─── Texte de la page

M. A______, par l'intermédiaire de son conseil, a brièvement dupliqué. Il attirait l'attention du tribunal sur le fait que le raccourcissement prétendu de ce délai n'était étayé par aucun élément figurant au dossier.

EN DROIT

1.            Le Tribunal administratif de première instance est compétent pour examiner d'office la légalité et l’adéquation de la détention administrative en vue de renvoi ou d’expulsion (art. 115 al. 1 et 116 al. 1 de la loi sur l’organisation judiciaire du 26 septembre 2010 - LOJ - E 2 05 ; art. 7 al. 4 let. d de loi d'application de la loi fédérale sur les étrangers du 16 juin 1988 - LaLEtr - F 2 10).

Il doit y procéder dans les nonante-six heures qui suivent l'ordre de mise en détention (art. 80 al. 2 de la loi fédérale sur les étrangers et l’intégration du 16 décembre 2005 - LEI - RS 142.20 ; 9 al. 3 LaLEtr).

2.            En l'espèce, le tribunal a été valablement saisi et respecte le délai précité en statuant ce jour, la détention administrative ayant débuté le 7 juin 2025 à 09h55.

3.            Dans un premier grief d'ordre formel, qu'il convient de traiter en premier, M. A______ se plaint d'une violation de son droit d'être entendu au motif qu'il a été entendu par le commissaire de police qui lui a notifié l'ordre de mise en détention administrative alors qu'il n'était pas assisté d'un interprète, concluant à l'annulation de cet ordre et à sa mise en liberté immédiate.

4.            Tel qu'il est garanti par l'art. 29 de la Constitution fédérale de la Confédération suisse du 18 avril 1999 (Cst. - RS 101), le droit d’être entendu comprend le droit d’obtenir une décision motivée. L’autorité n’est toutefois pas tenue de prendre position sur tous les moyens des parties ; elle peut se limiter aux questions décisives (ATF 142 II 154 consid. 4.2 ; 141 V 557 consid. 3.2.1). Il suffit, de ce point de vue, que les parties puissent se rendre compte de la portée de la décision prise à leur égard et, le cas échéant, recourir contre elle en connaissance de cause (ATF 141 V 557 consid. 3.2.1 ; 138 I 232 consid. 5.1 ; arrêt du Tribunal fédéral 2C_226/2024 du 15 novembre 2024 consid. 3.2).

──────

**Consignes:**
A. Reformulez sous forme de liste le paragraphe de l'extrait du jugement sur la détention administrative qui commence par « Tel qu'il est garanti », en conservant l'essentiel de son contenu.
B. Reproduisez fidèlement le passage de l'extrait du jugement sur la détention administrative qui va de « 4.            Tel qu'il » à « 2024 consid. 3.2). ».
C. Rédigez la suite de l'extrait du jugement sur la détention administrative, en reprenant après sa dernière phrase.

─── Données fournies

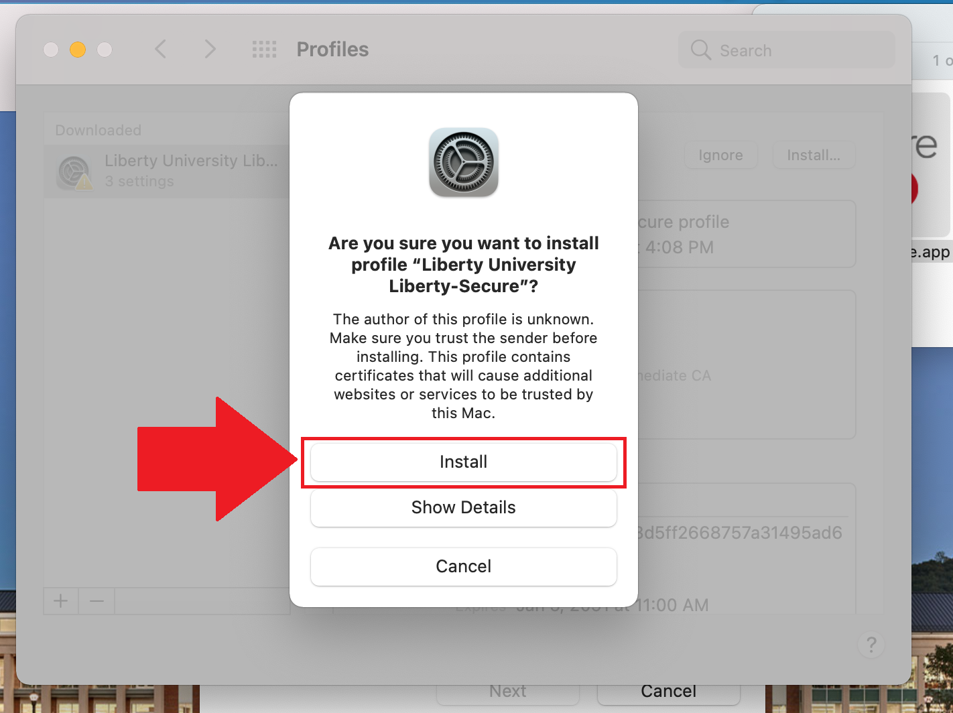Click the System Preferences gear icon in dialog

──────

**Réponses aux exercices:**
A.
- Le droit d'être entendu, garanti par l'art. 29 Cst., comprend le droit d'obtenir une décision motivée.
- L'autorité n'est pas tenue de se prononcer sur tous les moyens des parties. Elle peut se limiter aux questions décisives (ATF 142 II 154 consid. 4.2 ; 141 V 557 consid. 3.2.1).
- Il suffit que les parties puissent comprendre la portée de la décision et, le cas échéant, la contester en connaissance de cause (ATF 141 V 557 consid. 3.2.1 ; 138 I 232 consid. 5.1 ; arrêt du Tribunal fédéral 2C_226/2024 du 15 novembre 2024 consid. 3.2).

B.
4.            Tel qu'il est garanti par l'art. 29 de la Constitution fédérale de la Confédération suisse du 18 avril 1999 (Cst. - RS 101), le droit d’être entendu comprend le droit d’obtenir une décision motivée. L’autorité n’est toutefois pas tenue de prendre position sur tous les moyens des parties ; elle peut se limiter aux questions décisives (ATF 142 II 154 consid. 4.2 ; 141 V 557 consid. 3.2.1). Il suffit, de ce point de vue, que les parties puissent se rendre compte de la portée de la décision prise à leur égard et, le cas échéant, recourir contre elle en connaissance de cause (ATF 141 V 557 consid. 3.2.1 ; 138 I 232 consid. 5.1 ; arrêt du Tribunal fédéral 2C_226/2024 du 15 novembre 2024 consid. 3.2).

C.
5.            La violation du droit d'être entendu doit en principe entraîner l'annulation de la décision attaquée, indépendamment des chances du recourant sur le fond (ATF 141 V 495 consid. 2.2 ; arrêt du Tribunal fédéral 8C_740/2017 du 25 juin 2018 consid. 3.2). Une réparation devant l'instance de recours est possible si celle‑ci jouit du même pouvoir d'examen que l'autorité intimée (ATF 145 I 167 consid. 4.4 ; arrêt du Tribunal fédéral 8C_46/2020 du 5 mai 2020 consid. 6.2).

6.            En l'espèce, le tribunal retient qu'aucun élément au dossier ne permet de retenir, comme l'allègue M. A______, qu'il aurait été entendu et se serait vu notifier l'ordre de mise en détention administrative sans être assisté d'un interprète alors qu'il en avait fait la demande. En tout état, même à retenir que son droit d'être entendu aurait été violé, ce qui n'est pas établi, cette violation a été réparée devant le tribunal, M. A______, assisté de son conseil, ayant été en mesure de se déterminer sur l'ordre prononcé à son encontre et de faire valoir ses arguments.

7.            La détention administrative porte une atteinte grave à la liberté personnelle et ne peut être ordonnée que dans le respect de l’art. 5 par. 1 let. f de la Convention de sauvegarde des droits de l’homme et des libertés fondamentales du 4 novembre 1950 (CEDH - RS 0.101) (ATF 140 II 1 consid. 5.1 ; 135 II 105 consid. 2.2.1 ; arrêt du Tribunal fédéral 2C_237/2013 du 27 mars 2013 consid. 5.1 ; 2C_413/2012 du 22 mai 2012 consid. 3.1) et de l’art. 31 de la Constitution fédérale suisse du 18 avril 1999 (Cst. - RS 101), ce qui suppose en premier lieu qu’elle repose sur une base légale (arrêts du Tribunal fédéral 2C_584/2012 du 29 juin 2012 consid. 5.1 ; 2C_478/2012 du 14 juin 2012 consid. 2.1). Le respect de la légalité implique ainsi que la mise en détention administrative ne peut être prononcée que si les motifs prévus dans la loi sont concrètement réalisés (ATF 140 II 1 consid. 5.1 ; arrêts du Tribunal fédéral 2C_256/2013 du 10 avril 2013 consid. 4.1 ; 2C_237/2013 du 27 mars 2013 consid. 5.1 ; 2C_478/2012 du 14 juin 2012 consid. 2.1).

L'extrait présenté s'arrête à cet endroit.